◆ QUOTED TEXT
+ + + +

Durai Murugan  (born 1 July 1938) is an Indian  politician and lawyer. He is the Minister for Water Resources under the government of M. K. Stalin since 2021. He is the general secretary of the DMK party since 9 September 2020. He graduated in M.A. and B.L. and is an advocate by profession. He is a very close confidant to former DMK Supremo M. Karunanidhi and his son DMK President M. K. Stalin. He also worked as Treasurer, Principal Secretary and Deputy General secretary of the DMK party.

Durai Murugan was first elected to the Tamil Nadu legislative assembly in 1971 and has been elected ten times since. He was elected from the Katpadi constituency in 2006. After the 2006 assembly elections, Durai Murugan was appointed Minister for Public Works in the Government of Tamil Nadu.

+ + + +

◆ REQUIRED TASK 1
Translate this sentence from the biography into Spanish: "He was elected from the Katpadi constituency in 2006."
◆ REQUIRED TASK 2
Reproduce the part of the biography between "Durai Murugan was first" and "of Tamil Nadu.", inclusive.
The rows that come next are separate material and are not part of the biography.

+ + + +

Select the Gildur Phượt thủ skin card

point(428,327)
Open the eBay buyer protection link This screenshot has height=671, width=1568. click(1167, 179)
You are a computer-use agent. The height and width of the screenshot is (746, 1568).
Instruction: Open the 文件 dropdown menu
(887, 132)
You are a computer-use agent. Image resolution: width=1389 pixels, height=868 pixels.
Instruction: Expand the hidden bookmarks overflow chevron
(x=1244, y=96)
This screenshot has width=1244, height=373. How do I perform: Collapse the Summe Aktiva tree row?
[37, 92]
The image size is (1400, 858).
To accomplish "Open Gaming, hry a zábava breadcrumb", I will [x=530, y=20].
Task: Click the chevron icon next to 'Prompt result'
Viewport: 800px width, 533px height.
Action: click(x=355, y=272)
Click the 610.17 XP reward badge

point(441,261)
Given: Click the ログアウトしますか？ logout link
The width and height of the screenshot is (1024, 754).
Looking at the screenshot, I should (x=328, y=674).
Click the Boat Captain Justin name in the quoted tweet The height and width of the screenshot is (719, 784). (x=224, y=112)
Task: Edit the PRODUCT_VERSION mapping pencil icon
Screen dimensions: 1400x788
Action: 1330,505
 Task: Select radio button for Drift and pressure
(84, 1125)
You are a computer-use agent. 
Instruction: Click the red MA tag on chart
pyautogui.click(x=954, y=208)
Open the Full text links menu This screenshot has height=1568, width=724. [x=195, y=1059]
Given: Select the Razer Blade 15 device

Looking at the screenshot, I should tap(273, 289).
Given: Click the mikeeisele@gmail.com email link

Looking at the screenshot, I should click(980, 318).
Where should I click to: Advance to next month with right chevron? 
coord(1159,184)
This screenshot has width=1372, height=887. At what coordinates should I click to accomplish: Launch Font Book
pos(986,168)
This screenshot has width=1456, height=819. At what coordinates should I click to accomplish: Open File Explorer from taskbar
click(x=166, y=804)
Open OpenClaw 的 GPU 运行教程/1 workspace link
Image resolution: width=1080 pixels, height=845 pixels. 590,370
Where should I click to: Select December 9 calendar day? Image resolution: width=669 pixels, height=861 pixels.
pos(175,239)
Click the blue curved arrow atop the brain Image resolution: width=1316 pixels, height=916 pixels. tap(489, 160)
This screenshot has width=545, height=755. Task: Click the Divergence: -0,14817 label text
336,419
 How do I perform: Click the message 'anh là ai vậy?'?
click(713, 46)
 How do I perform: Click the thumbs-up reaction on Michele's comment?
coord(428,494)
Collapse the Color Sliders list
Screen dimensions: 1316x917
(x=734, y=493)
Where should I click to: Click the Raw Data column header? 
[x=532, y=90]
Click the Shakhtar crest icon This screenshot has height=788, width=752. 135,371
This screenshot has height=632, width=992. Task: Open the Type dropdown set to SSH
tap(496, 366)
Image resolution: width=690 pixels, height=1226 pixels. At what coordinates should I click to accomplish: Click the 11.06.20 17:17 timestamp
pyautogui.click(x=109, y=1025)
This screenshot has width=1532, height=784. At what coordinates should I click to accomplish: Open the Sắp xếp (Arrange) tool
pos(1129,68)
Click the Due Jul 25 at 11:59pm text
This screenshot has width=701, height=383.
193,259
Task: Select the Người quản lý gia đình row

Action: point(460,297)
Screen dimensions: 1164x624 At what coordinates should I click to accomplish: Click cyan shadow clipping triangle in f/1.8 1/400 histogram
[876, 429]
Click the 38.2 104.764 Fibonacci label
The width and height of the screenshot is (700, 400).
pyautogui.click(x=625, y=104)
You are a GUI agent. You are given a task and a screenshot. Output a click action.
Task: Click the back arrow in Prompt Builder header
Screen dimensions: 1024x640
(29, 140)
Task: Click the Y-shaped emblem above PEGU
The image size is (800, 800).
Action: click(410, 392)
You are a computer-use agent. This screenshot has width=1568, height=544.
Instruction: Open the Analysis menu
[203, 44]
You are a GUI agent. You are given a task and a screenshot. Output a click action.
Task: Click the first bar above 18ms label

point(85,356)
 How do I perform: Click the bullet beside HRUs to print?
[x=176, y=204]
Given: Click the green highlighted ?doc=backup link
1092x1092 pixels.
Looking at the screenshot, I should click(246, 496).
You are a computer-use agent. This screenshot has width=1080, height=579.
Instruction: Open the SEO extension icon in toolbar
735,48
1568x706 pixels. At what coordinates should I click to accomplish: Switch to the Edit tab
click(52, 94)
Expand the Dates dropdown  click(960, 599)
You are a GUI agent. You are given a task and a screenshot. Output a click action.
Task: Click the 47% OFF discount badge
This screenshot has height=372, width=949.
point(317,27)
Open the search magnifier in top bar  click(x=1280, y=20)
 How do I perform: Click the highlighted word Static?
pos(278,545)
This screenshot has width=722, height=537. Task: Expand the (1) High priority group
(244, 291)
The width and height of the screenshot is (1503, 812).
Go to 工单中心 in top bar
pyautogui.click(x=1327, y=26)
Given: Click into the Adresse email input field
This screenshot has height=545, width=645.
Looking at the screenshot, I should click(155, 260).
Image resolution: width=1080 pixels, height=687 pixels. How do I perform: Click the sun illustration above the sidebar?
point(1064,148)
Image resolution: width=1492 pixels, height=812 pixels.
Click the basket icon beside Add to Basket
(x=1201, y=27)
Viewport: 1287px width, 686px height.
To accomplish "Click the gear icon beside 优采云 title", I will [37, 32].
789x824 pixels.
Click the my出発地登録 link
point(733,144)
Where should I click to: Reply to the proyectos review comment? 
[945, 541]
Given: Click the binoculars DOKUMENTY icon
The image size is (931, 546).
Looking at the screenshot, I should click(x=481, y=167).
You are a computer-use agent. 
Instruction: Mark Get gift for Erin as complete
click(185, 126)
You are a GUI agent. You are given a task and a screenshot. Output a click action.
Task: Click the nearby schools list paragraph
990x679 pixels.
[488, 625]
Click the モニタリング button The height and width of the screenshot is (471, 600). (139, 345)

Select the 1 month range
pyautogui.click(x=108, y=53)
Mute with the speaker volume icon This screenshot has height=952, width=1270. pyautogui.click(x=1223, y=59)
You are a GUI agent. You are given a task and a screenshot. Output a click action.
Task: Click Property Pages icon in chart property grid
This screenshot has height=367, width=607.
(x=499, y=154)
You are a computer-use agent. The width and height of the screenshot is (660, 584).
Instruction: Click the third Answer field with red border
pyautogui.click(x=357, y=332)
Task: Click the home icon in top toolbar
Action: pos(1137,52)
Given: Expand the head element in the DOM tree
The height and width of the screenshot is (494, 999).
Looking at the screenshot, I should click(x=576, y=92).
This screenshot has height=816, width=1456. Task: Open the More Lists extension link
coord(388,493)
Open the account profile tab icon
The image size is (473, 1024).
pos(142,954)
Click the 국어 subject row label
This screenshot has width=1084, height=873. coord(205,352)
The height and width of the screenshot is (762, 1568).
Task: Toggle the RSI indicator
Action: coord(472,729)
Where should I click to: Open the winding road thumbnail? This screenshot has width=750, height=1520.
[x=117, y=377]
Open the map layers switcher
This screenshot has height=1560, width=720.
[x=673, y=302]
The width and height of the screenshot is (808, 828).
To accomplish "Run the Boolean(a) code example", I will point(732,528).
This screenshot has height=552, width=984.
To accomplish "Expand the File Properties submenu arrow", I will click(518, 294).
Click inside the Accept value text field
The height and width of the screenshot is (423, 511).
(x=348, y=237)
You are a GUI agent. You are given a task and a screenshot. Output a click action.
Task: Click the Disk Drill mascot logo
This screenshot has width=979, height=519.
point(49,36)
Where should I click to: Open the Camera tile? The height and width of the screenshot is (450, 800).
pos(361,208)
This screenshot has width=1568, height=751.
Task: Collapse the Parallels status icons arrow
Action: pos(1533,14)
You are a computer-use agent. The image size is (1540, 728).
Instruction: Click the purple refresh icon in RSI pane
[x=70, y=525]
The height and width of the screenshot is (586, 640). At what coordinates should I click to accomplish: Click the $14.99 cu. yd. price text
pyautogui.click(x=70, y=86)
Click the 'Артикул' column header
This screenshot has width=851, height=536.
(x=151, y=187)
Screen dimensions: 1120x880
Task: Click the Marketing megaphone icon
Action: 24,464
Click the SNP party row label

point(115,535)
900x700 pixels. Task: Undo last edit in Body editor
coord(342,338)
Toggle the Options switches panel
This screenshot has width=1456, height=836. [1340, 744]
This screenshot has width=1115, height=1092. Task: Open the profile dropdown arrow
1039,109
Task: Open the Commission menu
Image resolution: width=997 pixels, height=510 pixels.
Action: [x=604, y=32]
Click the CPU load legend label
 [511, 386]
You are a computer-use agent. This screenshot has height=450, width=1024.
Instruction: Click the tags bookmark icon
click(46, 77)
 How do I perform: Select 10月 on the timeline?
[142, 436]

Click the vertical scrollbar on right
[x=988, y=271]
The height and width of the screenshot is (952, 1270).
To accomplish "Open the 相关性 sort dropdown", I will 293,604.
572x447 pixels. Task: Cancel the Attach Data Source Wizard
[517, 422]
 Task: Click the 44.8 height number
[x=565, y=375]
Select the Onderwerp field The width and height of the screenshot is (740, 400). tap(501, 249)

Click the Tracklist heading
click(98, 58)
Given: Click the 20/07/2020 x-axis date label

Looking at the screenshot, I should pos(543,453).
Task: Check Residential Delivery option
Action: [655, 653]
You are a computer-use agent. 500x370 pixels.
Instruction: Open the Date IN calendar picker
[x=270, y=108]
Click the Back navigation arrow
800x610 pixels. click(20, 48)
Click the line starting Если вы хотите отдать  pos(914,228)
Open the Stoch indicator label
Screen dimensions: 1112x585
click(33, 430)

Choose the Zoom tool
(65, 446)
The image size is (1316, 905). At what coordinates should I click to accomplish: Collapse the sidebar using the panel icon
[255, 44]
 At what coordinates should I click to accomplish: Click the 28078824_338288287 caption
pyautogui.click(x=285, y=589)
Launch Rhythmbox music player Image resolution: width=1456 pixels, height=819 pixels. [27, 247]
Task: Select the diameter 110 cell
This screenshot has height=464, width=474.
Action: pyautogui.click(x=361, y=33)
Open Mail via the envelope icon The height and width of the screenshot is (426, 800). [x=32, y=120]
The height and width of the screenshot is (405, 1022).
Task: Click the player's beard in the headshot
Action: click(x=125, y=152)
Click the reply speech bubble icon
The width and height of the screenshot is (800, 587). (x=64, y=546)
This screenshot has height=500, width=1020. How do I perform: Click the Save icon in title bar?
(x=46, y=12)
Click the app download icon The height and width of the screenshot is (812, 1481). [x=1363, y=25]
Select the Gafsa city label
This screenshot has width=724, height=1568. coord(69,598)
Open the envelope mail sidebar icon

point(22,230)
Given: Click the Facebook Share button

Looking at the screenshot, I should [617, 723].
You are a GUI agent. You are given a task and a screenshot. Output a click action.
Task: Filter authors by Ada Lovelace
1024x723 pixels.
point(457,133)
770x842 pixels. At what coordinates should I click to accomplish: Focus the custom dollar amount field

+ + + +

◆ WRITTEN REPLY 1
Fue elegido por la circunscripción de Katpadi en 2006.

◆ WRITTEN REPLY 2
Durai Murugan was first elected to the Tamil Nadu legislative assembly in 1971 and has been elected ten times since. He was elected from the Katpadi constituency in 2006. After the 2006 assembly elections, Durai Murugan was appointed Minister for Public Works in the Government of Tamil Nadu.